Quand j’ai choisi le nom de mon blogue ce matin, je ne m’attendais pas à ce qu’il soit si facile d’en faire un titre pour un billet! Selon Radio-Canada, des élections seront déclenchées la semaine prochaine. Ce sera la quatrième fois en deux ans que les québecois sont appelés aux urnes au palier fédéral ou provincial.
Au cours des prochaines semaines, Jean Charest pourrait donc être confronté à des électeurs en colère, tentés de le tenir responsable d’une crise financière planétaire. Pour l’instant, il semble détenir l’avantage stratégique, ayant une équipe assez crédible au plan économique (je parle ici principalement de Raymond Bachand), bénéficiant de l’effondrement de l’ADQ et d’une avance dans l’opinion publique selon ses sondeurs.

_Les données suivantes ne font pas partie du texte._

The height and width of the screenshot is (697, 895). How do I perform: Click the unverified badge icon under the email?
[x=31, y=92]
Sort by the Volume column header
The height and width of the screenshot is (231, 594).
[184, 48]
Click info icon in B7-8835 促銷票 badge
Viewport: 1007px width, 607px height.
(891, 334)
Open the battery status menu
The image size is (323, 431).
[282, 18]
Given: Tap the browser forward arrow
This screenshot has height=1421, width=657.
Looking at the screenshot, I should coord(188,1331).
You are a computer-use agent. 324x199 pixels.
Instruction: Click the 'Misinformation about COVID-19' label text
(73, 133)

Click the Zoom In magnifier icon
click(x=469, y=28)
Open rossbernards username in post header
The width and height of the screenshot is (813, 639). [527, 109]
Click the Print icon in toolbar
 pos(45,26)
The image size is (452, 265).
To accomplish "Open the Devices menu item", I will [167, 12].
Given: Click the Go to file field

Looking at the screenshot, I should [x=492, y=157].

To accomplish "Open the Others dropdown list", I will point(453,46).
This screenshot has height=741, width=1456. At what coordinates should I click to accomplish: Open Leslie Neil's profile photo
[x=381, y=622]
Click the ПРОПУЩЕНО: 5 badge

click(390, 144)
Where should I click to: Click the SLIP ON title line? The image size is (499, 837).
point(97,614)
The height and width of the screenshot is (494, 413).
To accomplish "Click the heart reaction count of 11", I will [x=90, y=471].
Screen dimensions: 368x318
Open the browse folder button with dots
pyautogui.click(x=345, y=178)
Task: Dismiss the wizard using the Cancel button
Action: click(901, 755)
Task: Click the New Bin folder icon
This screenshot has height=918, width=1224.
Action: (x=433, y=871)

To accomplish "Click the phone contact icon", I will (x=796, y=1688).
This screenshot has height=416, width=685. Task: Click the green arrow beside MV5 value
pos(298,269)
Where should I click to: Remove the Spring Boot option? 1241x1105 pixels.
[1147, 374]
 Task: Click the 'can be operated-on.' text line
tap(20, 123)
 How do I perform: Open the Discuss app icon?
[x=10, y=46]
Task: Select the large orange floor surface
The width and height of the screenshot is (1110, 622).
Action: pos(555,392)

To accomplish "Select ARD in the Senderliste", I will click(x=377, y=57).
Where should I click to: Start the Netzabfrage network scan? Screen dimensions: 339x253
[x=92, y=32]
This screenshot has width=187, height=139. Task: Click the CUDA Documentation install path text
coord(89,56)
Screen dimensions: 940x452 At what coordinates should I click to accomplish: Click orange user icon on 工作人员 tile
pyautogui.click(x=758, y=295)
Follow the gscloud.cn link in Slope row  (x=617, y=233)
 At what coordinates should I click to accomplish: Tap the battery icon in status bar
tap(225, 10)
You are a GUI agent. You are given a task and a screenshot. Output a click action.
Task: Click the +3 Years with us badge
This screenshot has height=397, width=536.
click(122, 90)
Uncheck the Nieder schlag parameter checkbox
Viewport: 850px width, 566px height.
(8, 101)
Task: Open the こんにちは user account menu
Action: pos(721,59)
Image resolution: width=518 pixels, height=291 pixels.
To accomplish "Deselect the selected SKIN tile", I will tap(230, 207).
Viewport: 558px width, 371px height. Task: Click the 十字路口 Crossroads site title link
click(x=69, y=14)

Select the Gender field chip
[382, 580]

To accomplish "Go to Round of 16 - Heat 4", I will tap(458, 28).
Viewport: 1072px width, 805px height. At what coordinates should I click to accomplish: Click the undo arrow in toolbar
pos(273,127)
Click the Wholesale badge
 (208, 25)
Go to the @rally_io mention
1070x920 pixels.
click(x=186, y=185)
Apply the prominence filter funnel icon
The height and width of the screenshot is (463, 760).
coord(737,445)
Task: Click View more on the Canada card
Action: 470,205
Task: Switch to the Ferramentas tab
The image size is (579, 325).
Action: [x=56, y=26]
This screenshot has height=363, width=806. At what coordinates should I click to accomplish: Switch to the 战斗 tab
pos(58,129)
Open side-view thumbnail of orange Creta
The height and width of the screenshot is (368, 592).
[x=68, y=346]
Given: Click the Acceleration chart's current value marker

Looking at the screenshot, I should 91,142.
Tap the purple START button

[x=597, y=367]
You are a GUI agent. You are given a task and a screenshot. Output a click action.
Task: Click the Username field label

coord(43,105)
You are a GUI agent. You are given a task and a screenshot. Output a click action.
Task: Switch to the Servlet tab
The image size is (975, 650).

Le PQ devra jongler avec le thème principal de la campagne, l’économie (ça, vous le saviez), et la souveraineté, pour plaire à sa base. Il devra mettre de l’avant les Legault, Facal (!) et Landry (!!), qui sont très solides sur ce plan. Avec des noms comme ceux-là qui y contribuent, la plateforme pourrait en surprendre plusieurs, à commencer par les libéraux, qui semblent jouer la carte de la stabilité pour le moment.
Pour l’ADQ, le contexte pourrait difficilement être pire. Être à court d’idées sérieuses, alors qu’ils ont toujours représenté le changement (à défaut d’être un choix établi), c’est catastrophique. Qui plus est, avec leurs récentes envolées sur la constitution et l’intervention gouvernementale en grande pompe pour contrer la crise financière, ils ne peuvent même plus prétendre être un parti de centre-droit, pragmatique sur la question nationale.